この異様な聯隊が若き中佐の私兵であるという認識は大半の者達が共有している。――そもそも駒州鎮台など五将家領邦の鎮台自体半ば私兵のそれであると認識されているこの時代においては当然のものであった。
「ならばここで待つか、どうせ貴様らも目を通すだろうしな」
「御二人は何処の生れでしたっけ?」
大隊の現状と改善すべき点を洗い直した再編案に目を通りながら山下が訪ねた。
「私か?私は皇都だ。領地を執政府に売却した位階持ちの家だったよ。五将家と特別縁があったわけでもない。偶々窪岡閣下の好意をいただけたお陰で帷幕院にいけたようなものだ。
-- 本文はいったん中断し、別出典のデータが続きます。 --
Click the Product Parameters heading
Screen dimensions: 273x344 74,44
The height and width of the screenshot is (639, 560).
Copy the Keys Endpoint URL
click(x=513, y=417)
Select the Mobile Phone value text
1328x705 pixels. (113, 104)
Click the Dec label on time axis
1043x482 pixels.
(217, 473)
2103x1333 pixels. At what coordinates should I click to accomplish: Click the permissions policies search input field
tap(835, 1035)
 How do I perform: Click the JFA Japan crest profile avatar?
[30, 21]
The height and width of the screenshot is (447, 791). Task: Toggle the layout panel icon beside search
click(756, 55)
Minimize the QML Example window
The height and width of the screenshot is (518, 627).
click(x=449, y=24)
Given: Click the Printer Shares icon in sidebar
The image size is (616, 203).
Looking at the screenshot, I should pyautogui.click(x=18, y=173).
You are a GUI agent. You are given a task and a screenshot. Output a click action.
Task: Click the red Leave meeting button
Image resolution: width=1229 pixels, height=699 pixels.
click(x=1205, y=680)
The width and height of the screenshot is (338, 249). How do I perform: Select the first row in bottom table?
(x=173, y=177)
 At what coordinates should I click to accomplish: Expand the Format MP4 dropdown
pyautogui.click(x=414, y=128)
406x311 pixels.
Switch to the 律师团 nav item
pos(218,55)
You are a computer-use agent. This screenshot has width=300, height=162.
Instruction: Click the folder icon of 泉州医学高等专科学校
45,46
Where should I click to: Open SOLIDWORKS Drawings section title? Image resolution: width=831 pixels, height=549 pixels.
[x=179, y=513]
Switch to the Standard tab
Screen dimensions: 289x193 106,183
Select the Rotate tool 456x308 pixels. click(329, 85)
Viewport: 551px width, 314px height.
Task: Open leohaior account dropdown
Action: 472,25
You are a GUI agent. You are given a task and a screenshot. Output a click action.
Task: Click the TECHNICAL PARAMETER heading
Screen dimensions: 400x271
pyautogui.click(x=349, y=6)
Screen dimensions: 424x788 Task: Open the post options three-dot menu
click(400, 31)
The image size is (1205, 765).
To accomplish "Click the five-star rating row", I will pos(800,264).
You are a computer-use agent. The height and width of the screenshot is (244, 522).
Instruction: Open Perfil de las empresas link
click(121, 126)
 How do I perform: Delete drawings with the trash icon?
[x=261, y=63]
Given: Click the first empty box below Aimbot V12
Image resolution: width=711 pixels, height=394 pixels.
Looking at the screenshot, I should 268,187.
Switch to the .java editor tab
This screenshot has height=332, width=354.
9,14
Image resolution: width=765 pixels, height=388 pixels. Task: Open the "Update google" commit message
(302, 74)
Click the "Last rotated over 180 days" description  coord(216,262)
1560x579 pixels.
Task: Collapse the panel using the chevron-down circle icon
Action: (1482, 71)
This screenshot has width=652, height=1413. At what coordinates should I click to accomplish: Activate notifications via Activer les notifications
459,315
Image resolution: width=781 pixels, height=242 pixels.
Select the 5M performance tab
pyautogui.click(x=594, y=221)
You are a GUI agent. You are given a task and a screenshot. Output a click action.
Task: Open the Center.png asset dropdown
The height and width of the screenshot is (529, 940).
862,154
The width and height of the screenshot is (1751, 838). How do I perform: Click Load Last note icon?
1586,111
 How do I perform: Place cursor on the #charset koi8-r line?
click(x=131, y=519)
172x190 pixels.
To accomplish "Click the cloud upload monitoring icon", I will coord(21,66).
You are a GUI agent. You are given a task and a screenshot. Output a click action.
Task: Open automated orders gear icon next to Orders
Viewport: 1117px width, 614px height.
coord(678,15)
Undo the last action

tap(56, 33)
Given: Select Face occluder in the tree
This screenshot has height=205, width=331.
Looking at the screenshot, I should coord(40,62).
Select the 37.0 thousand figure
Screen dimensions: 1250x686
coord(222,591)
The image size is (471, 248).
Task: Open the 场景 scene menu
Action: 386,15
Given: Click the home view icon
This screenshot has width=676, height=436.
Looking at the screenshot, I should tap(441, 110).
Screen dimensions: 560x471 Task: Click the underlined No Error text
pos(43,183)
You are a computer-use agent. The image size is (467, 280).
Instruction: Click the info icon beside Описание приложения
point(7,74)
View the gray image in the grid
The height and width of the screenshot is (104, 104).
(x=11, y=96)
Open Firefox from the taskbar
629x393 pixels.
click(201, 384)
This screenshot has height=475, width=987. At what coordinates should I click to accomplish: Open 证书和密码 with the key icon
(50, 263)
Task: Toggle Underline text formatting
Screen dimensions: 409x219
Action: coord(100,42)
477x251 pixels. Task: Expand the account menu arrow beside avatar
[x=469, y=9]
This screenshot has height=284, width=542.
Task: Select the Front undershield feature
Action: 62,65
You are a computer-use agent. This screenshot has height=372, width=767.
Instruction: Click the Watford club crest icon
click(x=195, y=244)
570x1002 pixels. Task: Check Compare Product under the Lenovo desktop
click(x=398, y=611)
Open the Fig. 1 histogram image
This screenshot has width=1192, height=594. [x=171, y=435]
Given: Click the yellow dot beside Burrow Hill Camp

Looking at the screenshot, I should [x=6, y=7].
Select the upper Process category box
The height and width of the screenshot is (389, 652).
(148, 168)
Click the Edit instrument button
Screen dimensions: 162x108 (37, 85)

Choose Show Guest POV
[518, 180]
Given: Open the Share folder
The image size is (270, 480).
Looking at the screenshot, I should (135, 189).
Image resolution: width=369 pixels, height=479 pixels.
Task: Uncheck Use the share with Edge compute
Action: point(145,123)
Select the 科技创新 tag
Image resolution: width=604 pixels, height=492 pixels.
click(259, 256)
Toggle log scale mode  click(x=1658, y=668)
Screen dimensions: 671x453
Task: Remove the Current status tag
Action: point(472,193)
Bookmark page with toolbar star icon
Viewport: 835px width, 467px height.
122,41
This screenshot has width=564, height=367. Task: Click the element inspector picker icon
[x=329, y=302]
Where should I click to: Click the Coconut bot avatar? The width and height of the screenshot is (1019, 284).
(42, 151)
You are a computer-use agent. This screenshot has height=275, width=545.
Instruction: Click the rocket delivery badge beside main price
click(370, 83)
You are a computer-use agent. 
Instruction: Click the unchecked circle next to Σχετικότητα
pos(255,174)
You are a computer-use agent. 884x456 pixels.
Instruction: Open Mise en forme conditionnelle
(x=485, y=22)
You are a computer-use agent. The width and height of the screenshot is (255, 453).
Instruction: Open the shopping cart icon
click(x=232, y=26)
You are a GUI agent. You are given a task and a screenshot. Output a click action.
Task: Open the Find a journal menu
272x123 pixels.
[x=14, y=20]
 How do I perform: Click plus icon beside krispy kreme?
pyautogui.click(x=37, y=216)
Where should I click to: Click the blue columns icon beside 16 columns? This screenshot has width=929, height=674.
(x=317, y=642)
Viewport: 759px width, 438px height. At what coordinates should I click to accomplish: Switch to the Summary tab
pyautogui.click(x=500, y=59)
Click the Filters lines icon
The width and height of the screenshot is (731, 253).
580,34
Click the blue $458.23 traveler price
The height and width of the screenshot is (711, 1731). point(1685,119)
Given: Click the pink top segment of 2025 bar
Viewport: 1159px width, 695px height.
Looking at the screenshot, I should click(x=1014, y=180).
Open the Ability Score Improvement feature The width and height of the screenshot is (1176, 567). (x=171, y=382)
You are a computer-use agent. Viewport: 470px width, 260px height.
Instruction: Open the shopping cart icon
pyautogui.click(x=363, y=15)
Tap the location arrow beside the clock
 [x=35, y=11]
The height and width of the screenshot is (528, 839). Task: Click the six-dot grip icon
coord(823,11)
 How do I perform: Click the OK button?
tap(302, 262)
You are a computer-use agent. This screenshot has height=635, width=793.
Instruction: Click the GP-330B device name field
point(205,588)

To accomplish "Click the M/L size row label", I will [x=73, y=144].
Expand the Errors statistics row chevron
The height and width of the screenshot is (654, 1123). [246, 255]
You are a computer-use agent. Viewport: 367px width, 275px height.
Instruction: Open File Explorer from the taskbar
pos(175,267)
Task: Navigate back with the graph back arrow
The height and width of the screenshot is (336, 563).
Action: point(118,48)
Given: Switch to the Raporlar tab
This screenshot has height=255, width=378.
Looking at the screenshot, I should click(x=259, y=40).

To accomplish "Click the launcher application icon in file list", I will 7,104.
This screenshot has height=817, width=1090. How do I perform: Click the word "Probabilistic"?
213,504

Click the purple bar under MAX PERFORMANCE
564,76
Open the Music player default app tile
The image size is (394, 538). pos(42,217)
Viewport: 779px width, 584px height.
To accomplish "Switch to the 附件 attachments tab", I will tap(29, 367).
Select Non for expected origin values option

まぁ恵まれてはいたんだろうが面倒な生れだと餓鬼の時分はおもっていたよ」
――まぁ首席幕僚殿に引っ張られてここにきてしまったのだがね。と肩をすくめて石井は縦川に視線を向けた。
「私は馬堂家領の馬問屋の次男坊だ。面倒を見ていただいた上に断絶しかけた駒州公家臣団の家名を継がせていただいたからな、大隊を預けていただいたことといい豊守様には頭が上がらんよ」
「なんだ貴様は首席幕僚と同じ口か」
石井のあからさまな言い方にも動じず縦川は首肯した。